J'ai pu, grâce ce formidable outil qu'est le net aujourd'hui, prendre le temps d'observer les peintures de Charlotte sans dépenser un kopeck. D'abord brièvement la suite de l'histoire rocambolesque de la valise pour en arriver là , par notre copain Wiki. "C'est en 1947 qu'elle est remise aux parents de Charlotte. Albert Salomon rescapé après s'être évadé d'un camp de concentration à Westerbork aux Pays-Bas et son épouse Paula ont miraculeusement survécu au conflit. Totalement inconscient de l'existence de l'œuvre de Charlotte (ils se sont cachés aux Pays-Bas en ayant plus de chance qu'Anne Franck) , ils la conserve dans cinq boîtes soigneusement entourées de tissu. En 1959, ils en signalent l'existence au Stedelijk Museum d'Amsterdam et plusieurs expositions s'ensuivent.
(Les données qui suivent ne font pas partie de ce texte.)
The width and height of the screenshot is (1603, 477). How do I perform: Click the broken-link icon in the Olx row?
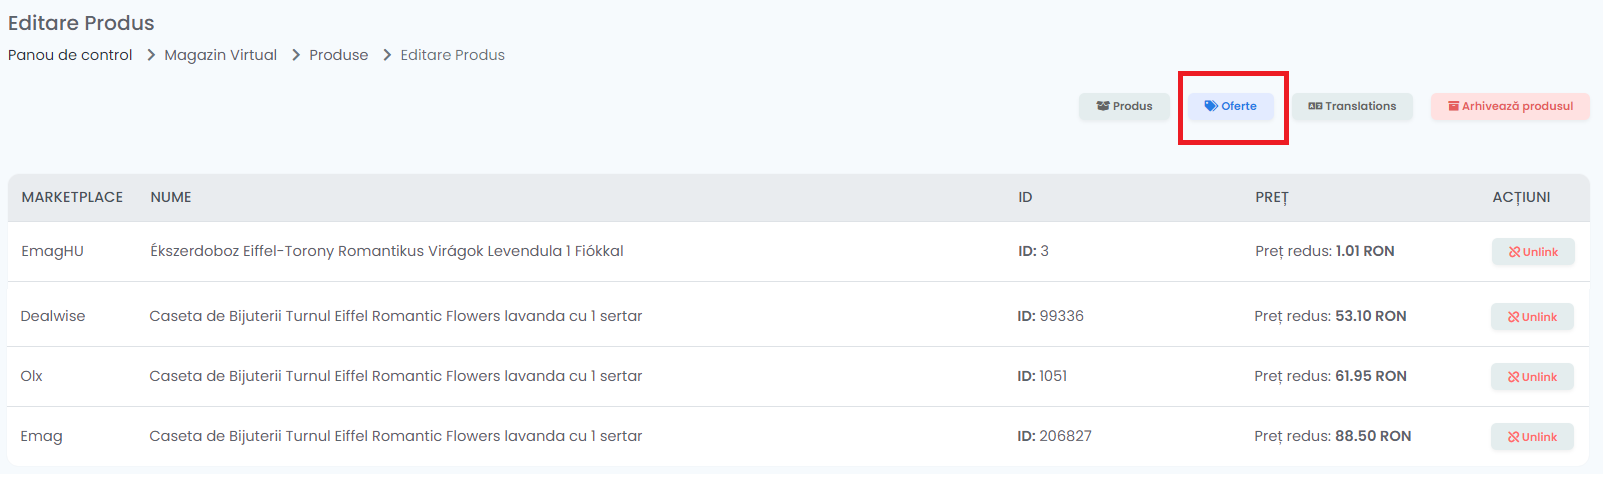(1514, 377)
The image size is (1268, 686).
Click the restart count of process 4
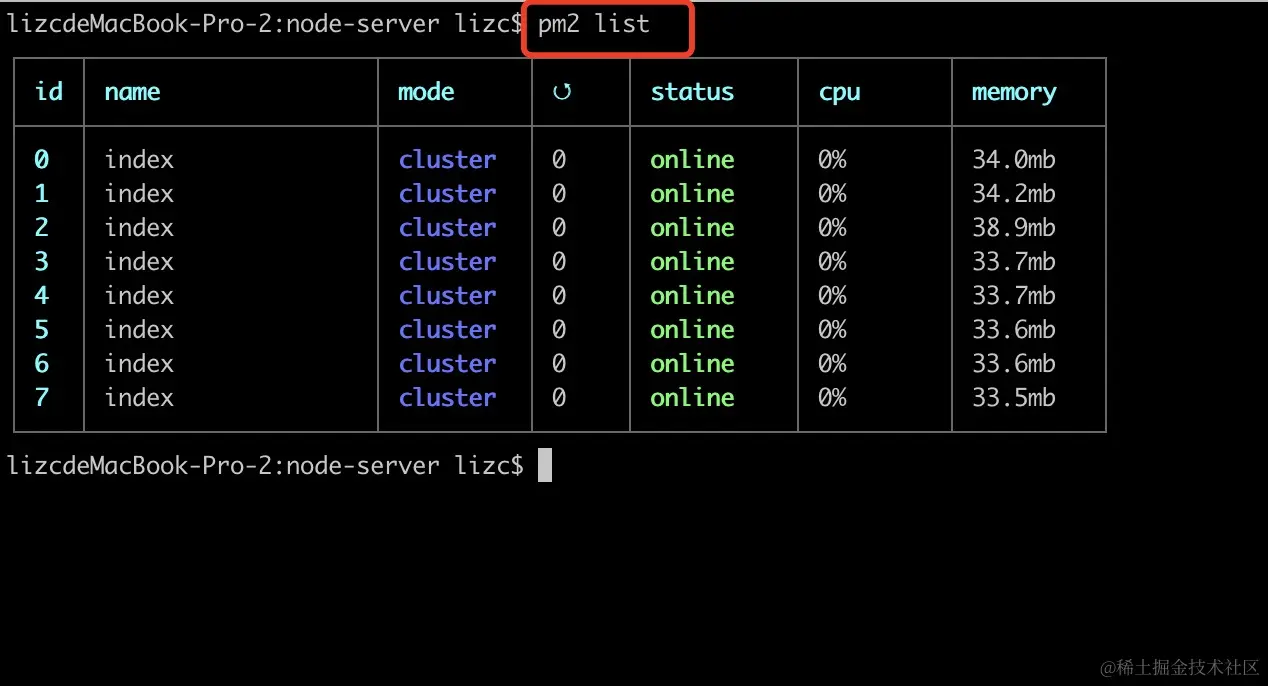tap(558, 295)
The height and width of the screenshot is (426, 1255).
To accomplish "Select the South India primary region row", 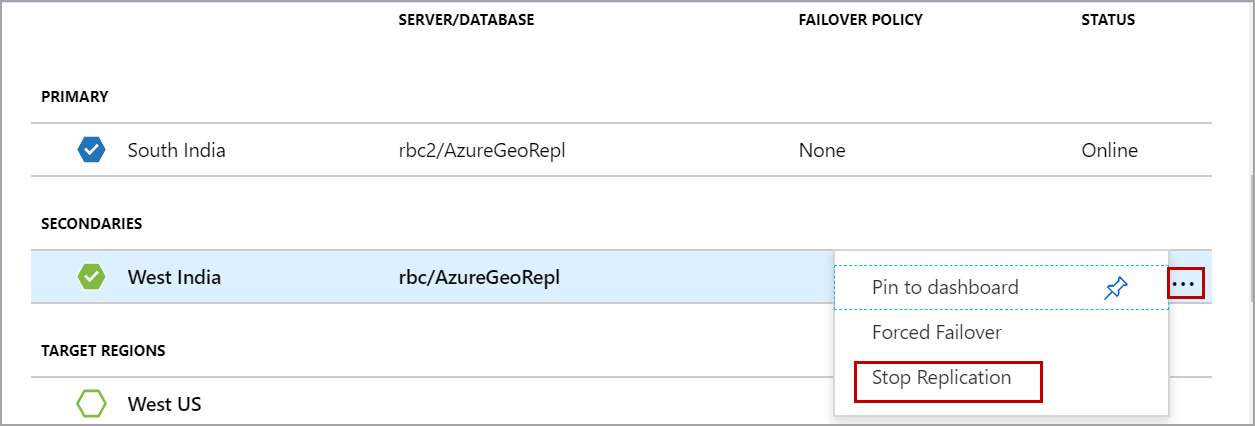I will (176, 151).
Le 20 novembre 1971, Albert (décédé en 1976) et Paula (décédée en 2000) font au Musée historique juif (Joods Historisch Museum), le Musée d'Histoire Juive d'Amsterdam, le don de cette œuvre d'art autobiographique et unique en son genre qu'est la production de leur fille Charlotte Salomon. Et depuis, le musée a un site internet !
 
Sinon pour ce faire une idée autrement, ce lien propose de voir (en musique) par un fondu enchainé, plusieurs peintures et ce en seulement quelques minutes.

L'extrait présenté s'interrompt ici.